## [EXCERPT]
[Start of Attachment]

Brain tumor segmentation is highly important for clinical management. We propose HUMBLe, a hierarchical 3D U-Net for MRI Brain Lesion segmentation architecture. HUMBLe breaks down the segmentation into its separate classes: enhancing tumor, edema, and necrotic classes, and uses a classifier to merge the different segmentation results into a final segmentation mask. Evaluation was performed on multi-parametric longitudinal local dataset, of patients with Glioblastoma. Segmentation results obtained by HUMBLe on our cohort improved DICE scores by 7%-16% for the different tumor components, compared to segmentation performed using 3D U-Net based architecture trained on BraTS2019 and our cohort.

Introduction

High-grade-glioma (HGG) is an aggressive type of malignant brain-tumor that grows rapidly, usually requires surgery and radio/chemo-therapy and has poor survival prognosis. Measurements of changes in tumor size are important for accurate diagnosis and follow-up. Currently, the most widely used criteria for therapy response assessment in those patients is the response assessment in neuro-oncology criteria, which relies on 2D manual measurements, and thus is less accurate and prone to human errors1. Volumetric measurement is preferable, however in clinical setup, manual volumetric segmentation of HGG is usually inapplicable as it is highly challenging, time consuming and user dependent.
In the last few years, the use of deep-learning methods for brain-tumor segmentation has gained popularity, with a great number of studies conducted on the BraTS dataset composed of newly diagnosed patients2. Most of previously suggested methods classify the tumor into its clinically significant components using multi-class segmentation algorithms. However, applying those methods for patients' therapy response monitoring is highly challenging due to the treatment related variability in intensities, presence of surgical cavities and fuzzy tumor borders that appear in the clinical domain following tumor resection and chemo/radio/biological therapies.
In this study, we propose HUMBLe, a hierarchical 3D U-Net based deep-learning segmentation architecture that breaks down the segmentation into its separate classes and uses a classifier to merge the different segmentation results into a final segmentation mask.

Methods

Input Data
  • BraTS2019 Dataset: Composed of MRI data of 261 patients with Glioblastoma, annotated with manual segmentation of tumor area.
  • Local clinical Dataset: Comprised of longitudinal MRI data of six patients with Glioblastoma (4 scans per patient, total of 24 scans), all following tumor resection and chemotherapy/radiotherapy. Manual segmentation of tumor area was done in a similar manner to BraTS dataset.

[End of Attachment]

## [Saved entries]
[Start of Attachment]

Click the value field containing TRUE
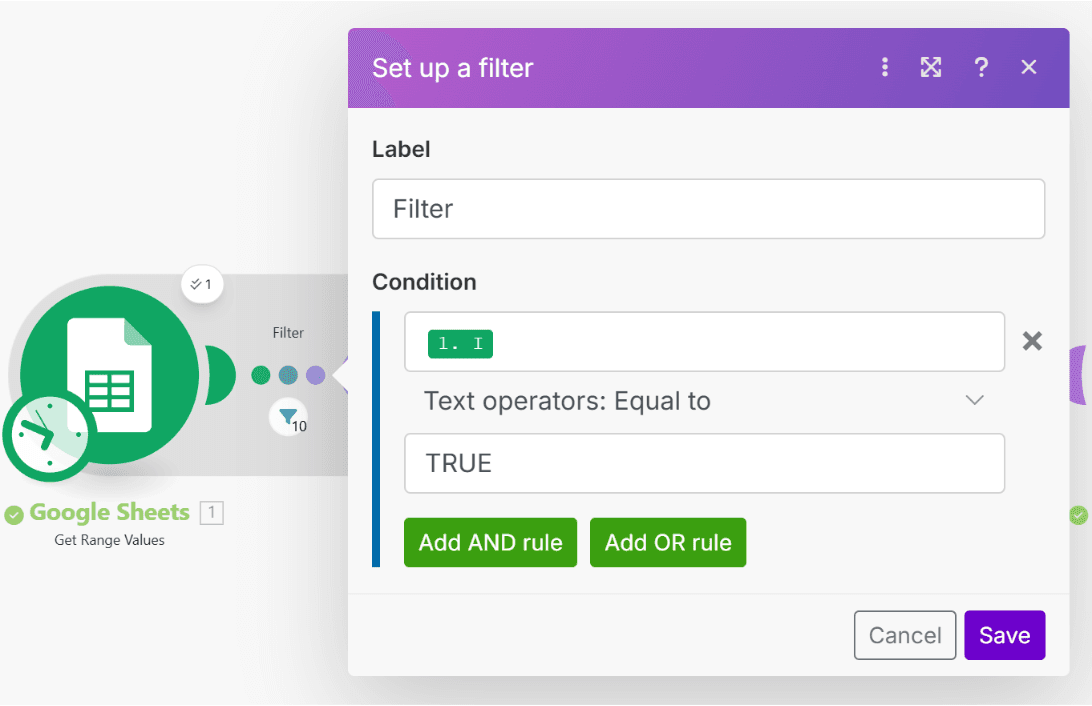Viewport: 1092px width, 706px height. 703,463
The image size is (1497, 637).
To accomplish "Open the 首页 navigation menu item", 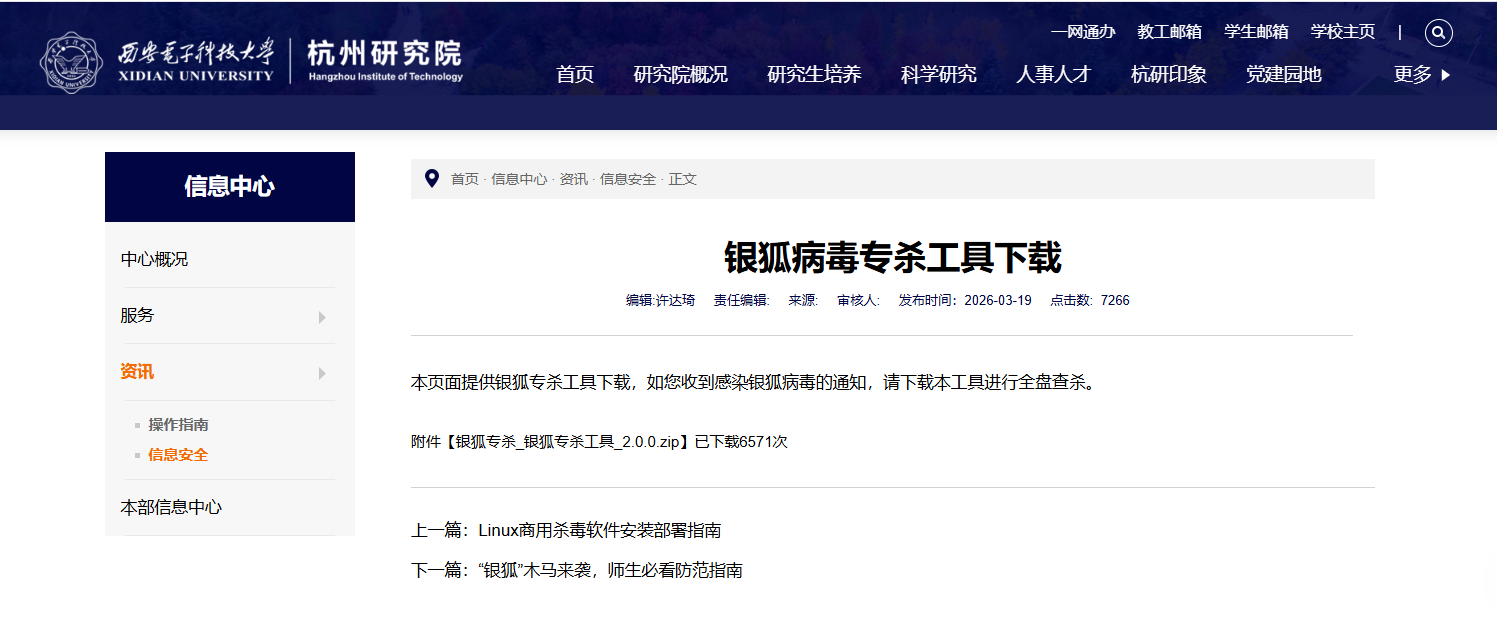I will (575, 74).
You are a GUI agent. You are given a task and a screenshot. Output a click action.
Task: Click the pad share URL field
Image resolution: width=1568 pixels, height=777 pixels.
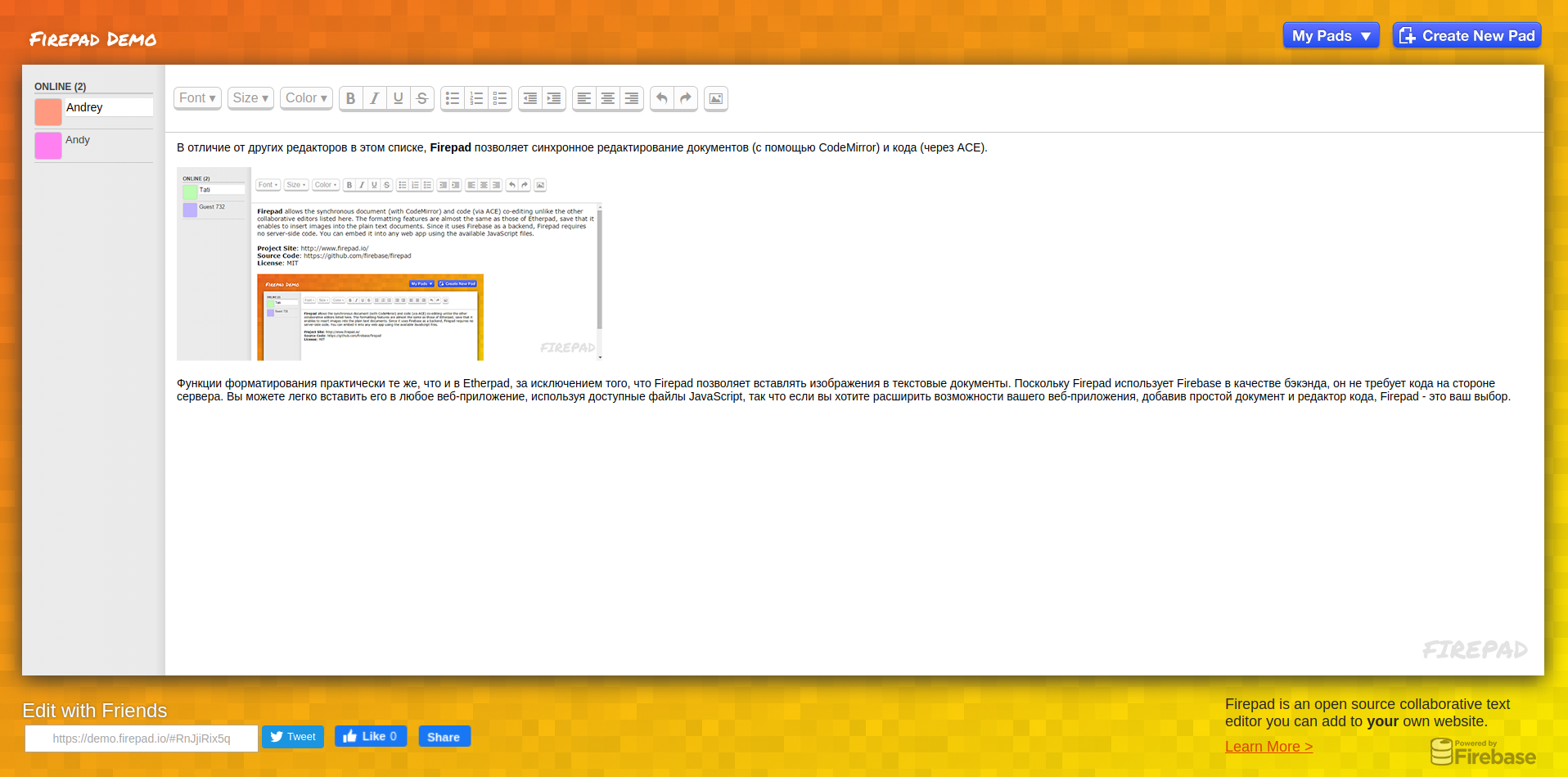click(142, 739)
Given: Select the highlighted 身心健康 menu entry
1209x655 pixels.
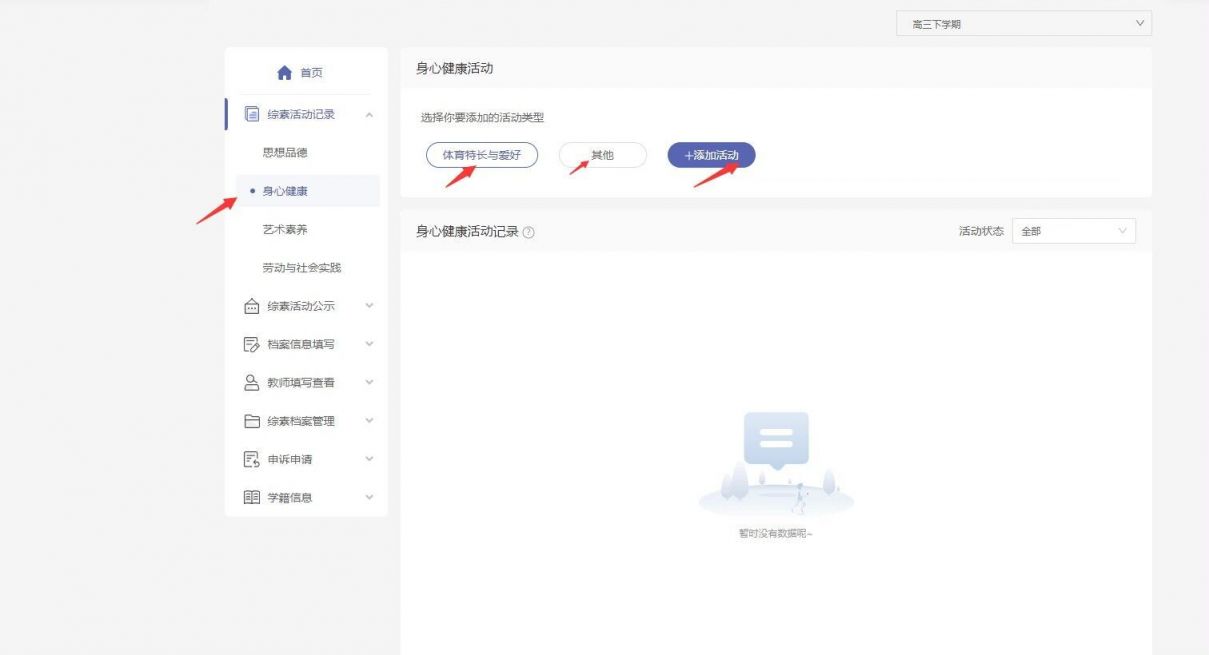Looking at the screenshot, I should click(x=287, y=190).
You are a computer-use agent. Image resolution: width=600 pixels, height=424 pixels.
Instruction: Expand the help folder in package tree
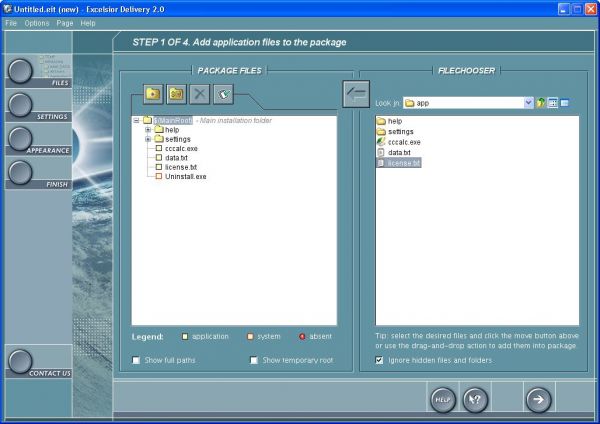click(148, 130)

[End of Attachment]

## [WORK REQUEST 1]
Rewrite the HUMBLe brain tumor text from "High-grade-glioma (HGG) is" up to and including "and user dependent.", replacing "criteria" with "standards".
## [WORK REQUEST 2]
In the HUMBLe brain tumor text, how many scans in total make up the local clinical dataset?
## [WORK REQUEST 3]
Continue the HUMBLe brain tumor text from the point where it stops.

## [WRITTEN ANSWER 1]
High-grade-glioma (HGG) is an aggressive type of malignant brain-tumor that grows rapidly, usually requires surgery and radio/chemo-therapy and has poor survival prognosis. Measurements of changes in tumor size are important for accurate diagnosis and follow-up. Currently, the most widely used standards for therapy response assessment in those patients is the response assessment in neuro-oncology standards, which relies on 2D manual measurements, and thus is less accurate and prone to human errors1. Volumetric measurement is preferable, however in clinical setup, manual volumetric segmentation of HGG is usually inapplicable as it is highly challenging, time consuming and user dependent.

## [WRITTEN ANSWER 2]
24 scans

## [WRITTEN ANSWER 3]
  • Imaging Data: All cases were composed of multi-modal MRI, which includes T1 weighted image (WI), T1WI contrast-enhanced (T1WICE), T2WI and FLAIR modalities. Annotations were comprised of the Enhancing Tumor, Edema and Necrotic Tumor.
  • Data Preprocessing: Included image co-registration, bias field correction, background removal, image cropping (brain region delineation) and image resizing.

Proposed method (HUMBLe)
A hierarchical deep-learning segmentation architecture (HUMBLe) was used (Figure 1). Each tumor component (Enhancing Tumor, Edema and Necrotic Tumor) was segmented individually, using a separate network, based on Isensee's et al. 3D U-Net3. Each network was trained with complete images with a batch size of 1 and a focal-DICE4 loss function. For each network, the ground truth segmentation mask was filtered to include only the desired class. The segmentation masks of the three separate networks were fused using a one-vs-rest Linear-SVM5 classifier to automatically select the value of each pixel in the final segmentation mask.
Data Splitting
BraTS2019 training dataset was split into 80% training and 20% validation datasets. The second stage of training was performed on our local clinical dataset using a leave one out method.

Experimental Scheme

  1. 3D U-Net BraTS Trained: Training the 3D U-Net based network over the BraTS2019 dataset, with all 4 modalities as input, while predicting all class labels. Applying inference on our local clinical dataset.
  2. 3D U-Net Transfer Learning: Training the 3D U-Net based network over the BraTS2019 dataset, with all 4 modalities as input, while predicting all class labels, followed by fine-tuning the model weights by training on our dataset.
  3. HUMBLe: Training the 3 pathways of the HUMBLe architecture, incorporating the Linear-SVM Classifier (Figure 1) over the BraTS2019 dataset, followed by fine-tuning the model weights by training on our dataset.
Evaluation
The network's results were compared using the DICE-Sorensen score for the three experimental schemes. For the HUMBLe architecture, we determined for each tumor class separately, which combination of modalities (T1WI, T1WICE, T2WI, FLAIR) results with the highest DICE scores (on our dataset).

Results

  • Segmentation results for the 3 experimental schemes are given in Table 1. Best segmentation results were achieved by HUMBLe using all 4 modalities as input for the Enhancing and Necrotic Tumor classes, and only using the T2WI and FLAIR for the Edema class (Figure 1). The fused segmentation map of the model showed significant improvement in DICE scores with 7% for the Whole Tumor (Enhancing+Edema+Necrotic), 16% for the Tumor Core (Enhancing+Necrotic) and 15% for the Enhancing Tumor, in our cohort over the other two models (Table 1).
  • Figure 2 demonstrates segmentation comparison for a patient with GBM. As can be seen, the best results were obtained by HUMBLe, which copes better with the challenge of tumor segmentation given the tumor intensity variabilities and fuzzy borders following therapies.
  • Figure 3 shows an example of longitudinal segmentation result for a patient treated with Bevacizumab (between time points 2 and 3), which in many cases results in challenges to radiological therapy response assessment in those patients, due to the substantial change in tissue intensities6. The success of HUMBLe in tumor segmentation in those cases demonstrates the clinical potential of this tool.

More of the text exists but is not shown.